Właściwie dyskusja o tym, czy Kaczyński ma jedną, czy więcej twarzy, jest jednym z leitmotivów tej kampanii. Nie programy gospodarcze, nie ocena dorobku rządu Donalda Tuska ani dyskusja o konkurencyjnych wizjach przyszłości. Ale właśnie to. Rozmowa o minach, grymasach, mimice i gestach. Swoiste odkurzenie fizjonomiki, XIX-wiecznej pseudonauki, której wyznawcy twierdzili, że z rysów i mimiki twarzy da się odczytać charakter i właściwości umysłowe człowieka.
Wolty i szpagaty
To kolejny dowód na infantylność wielu uczestników debaty.

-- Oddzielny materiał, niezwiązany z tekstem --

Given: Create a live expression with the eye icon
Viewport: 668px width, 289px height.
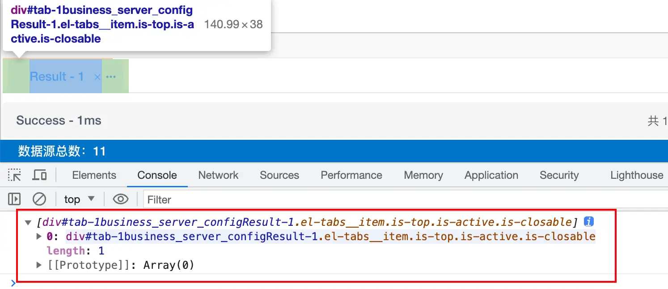Looking at the screenshot, I should point(121,199).
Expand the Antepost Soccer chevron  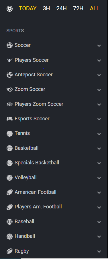pos(99,75)
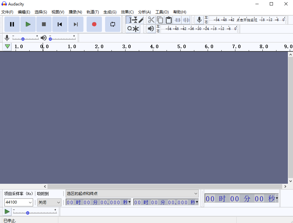Toggle the Loop playback button
This screenshot has height=223, width=293.
[x=113, y=24]
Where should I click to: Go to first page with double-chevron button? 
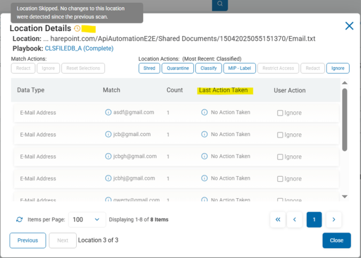tap(278, 220)
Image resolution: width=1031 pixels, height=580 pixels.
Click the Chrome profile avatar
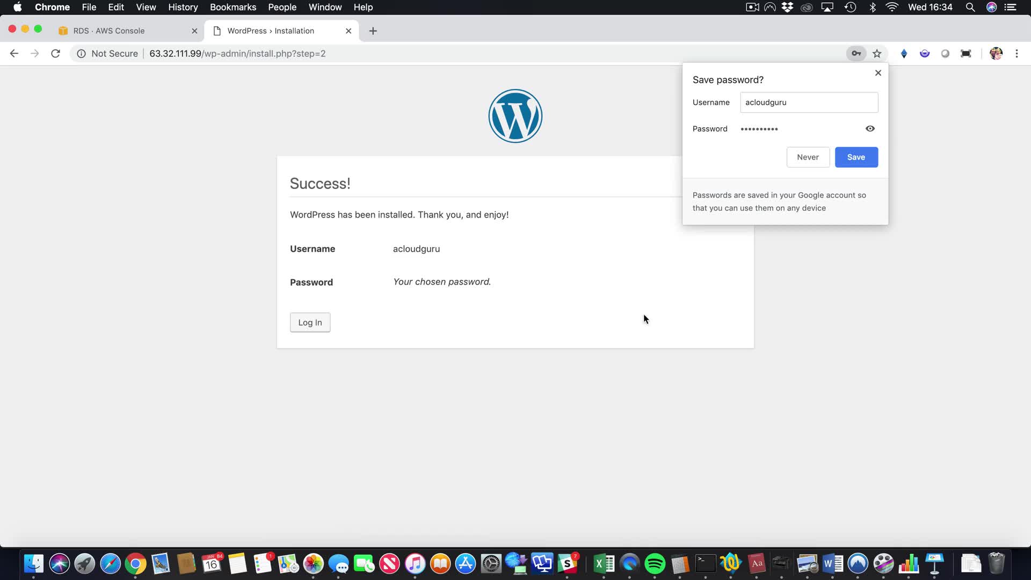tap(996, 54)
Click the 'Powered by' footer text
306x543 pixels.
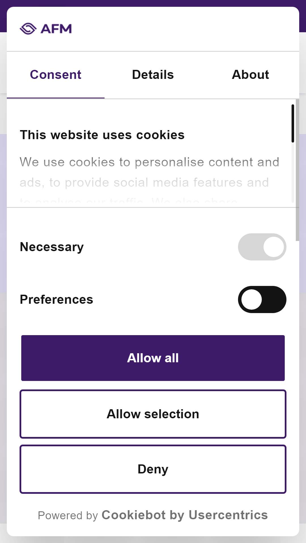(68, 516)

Bardziej dziennikarzy i celebrytów niż polityków. Ci w swej masie zarzucając dwulicowość (a może dokładniej – wielolicowość) Kaczyńskiemu, robią to w ściśle określonym celu. To próba dyskredytacji przez przedstawienie go jako osoby całkowicie fałszywej i niewiarygodnej. Intencja niezbyt chwalebna, ale całkowicie zrozumiała.
Logiczny w tym jest nawet rozhisteryzowany Stefan Niesiołowski głoszący, że "w przebraniu Czerwonego Kapturka wilcze zęby są wciąż widoczne". To groteskowe, ale Niesiołowskiemu niezbędnie potrzebne w politycznym życiu. Jako parlamentarzysta ma mizerny dorobek. Nikt nie zauważyłby jego zniknięcia – także w PO – gdyby nie rola etatowego opluskwiacza. Zresztą sam Niesiołowski jest przykładem politycznych wolt i szpagatów. Wiele osób w PO pamięta, co wygadywał o tej partii na samym początku jej istnienia, gdy Niesiołowski jeszcze wierzył, że da się reanimować AWS. Ale właśnie dlatego, że Niesiołowski sam tak "śmiało wyginał ciało", teraz musi głośno krzyczeć o fałszu kogoś innego.
Niesiołowski ma jednak tę zaletę, że coś rozumie z polityki. Wie – nauczony doświadczeniem – iż nie jeden Kaczyński lawirował w różnych okresach swojego życia, że głosił sprzeczne poglądy. Oraz że w zależności od oczekiwań wyborców zakładał różne maski. W tym Kaczyński niewiele różni się od Donalda Tuska. Lider PO przez całe dwudziestolecie szedł od liberalizmu do konserwatyzmu, aby ostatnio skręcić w stronę socjaldemokracji. To skądinąd nie jest oskarżenie o polityczną zbrodnię, ale wskazanie, że histeria bardzo przeszkadza w rozmowie o polityce.